WHO is monitoring dozens of infections with the BA.4 and BA.5 subtypes of the Omicron strain to assess their spread and toxicity.

The World Health Organization (WHO) today added the BA.4 and BA.5 sublines, which are related to the BA.1 strain of the mutant Omicron, to the watchlist. Previously, WHO monitored BA.1 and BA.2 (currently dominant strains globally) along with BA.1.1 and BA.3.

“We made this move because additional mutations need to be studied further to determine their effect on immune evasion,” the WHO said.
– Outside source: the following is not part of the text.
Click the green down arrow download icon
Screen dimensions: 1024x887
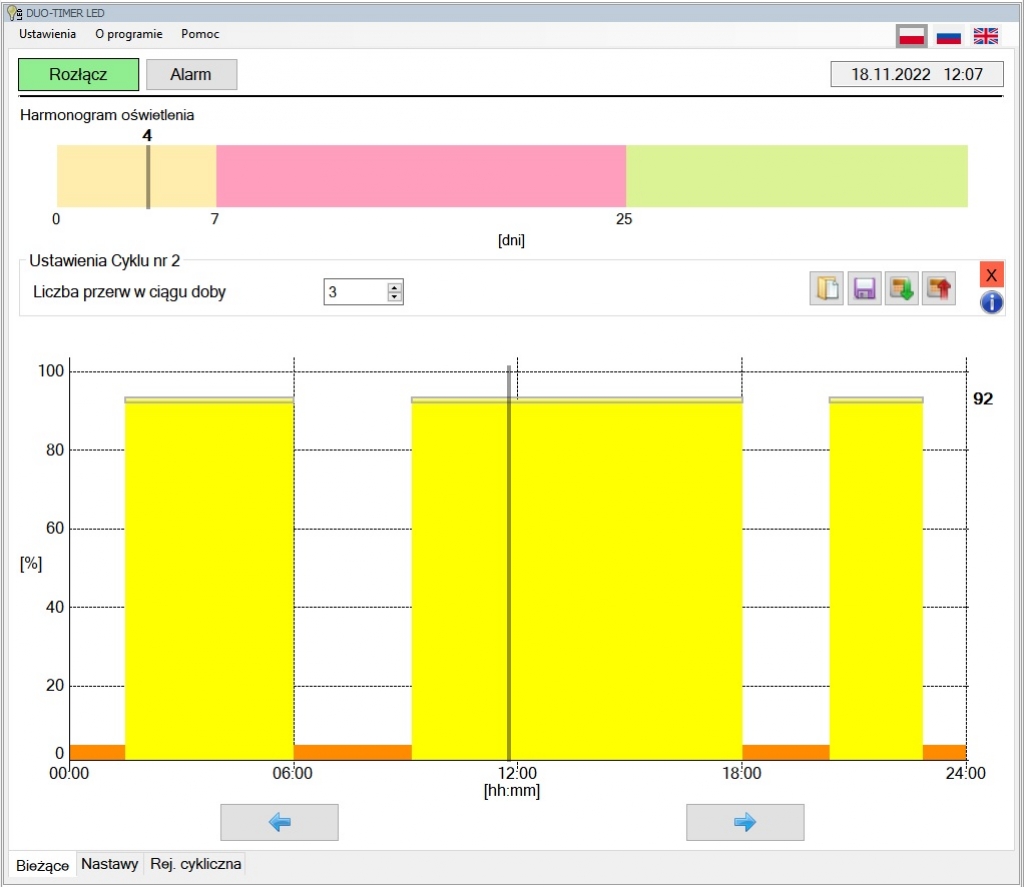click(x=901, y=290)
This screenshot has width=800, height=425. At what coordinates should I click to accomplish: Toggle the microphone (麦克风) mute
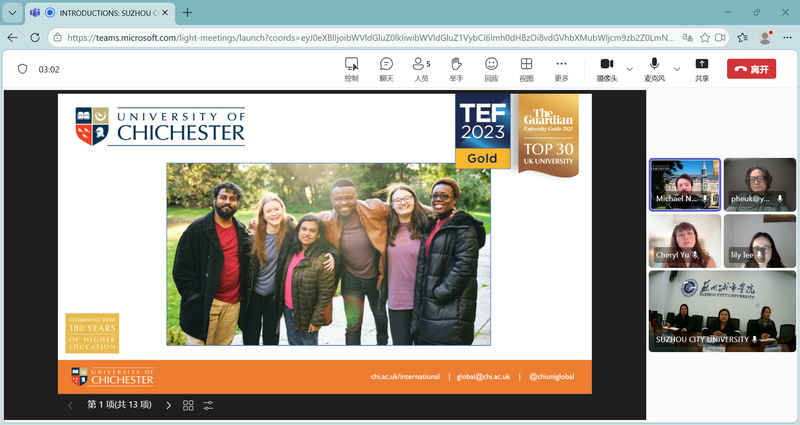654,69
The agency said that only a few dozen cases of infection with the BA.4 and BA.5 lines have been recorded in the GISAID system, a database that helps scientists in different countries consult and closely monitor the changes of the BA. nCoV.

Image of nCoV virus isolated in a Covid-19 patient in the US.  Photo: Reuters.
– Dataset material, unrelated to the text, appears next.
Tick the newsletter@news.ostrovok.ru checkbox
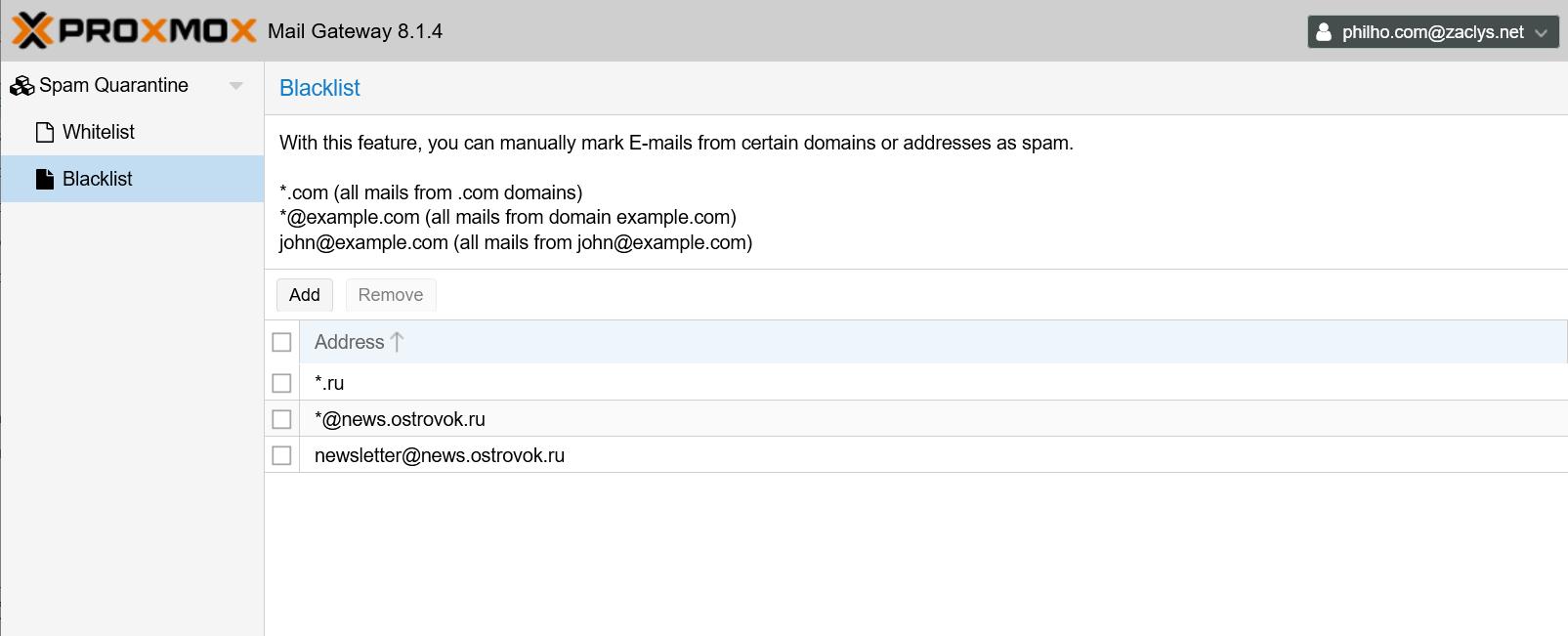 pos(281,455)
Image of nCoV through electron microscope. Image: NIAID-RML.

The UK Health Security Agency said last week that the BA.4 subline was detected in South Africa, Denmark, Botswana, Scotland and the UK between January 10 and March 30. The majority of BA.5 infections were reported in South Africa as of late last week, while Botswana’s Ministry of Health today reported its first cases of BA.5, all aged 30-50, vaccinated. full dose of vaccine and mild symptoms.

Viruses frequently mutate as they spread and evolve, with some mutations affecting their ability to infect, avoid vaccines, and the immune system, as well as the severity of disease. The BA.2 subline of the Omicron strain currently accounts for 94% of the sequenced cases, but evidence suggests it causes less severe symptoms in humans compared with previous strains.

Last month, WHO health experts warned that even if Covid-19 cases were to drop to a lower level, the disease would still have the potential to cause thousands of deaths a year like other endemic diseases. have malaria and tuberculosis. The risk of the emergence of new strains is also unpredictable.

Worldwide, more than 499 million cases of nCoV have been recorded, of which more than 6.2 million people have died.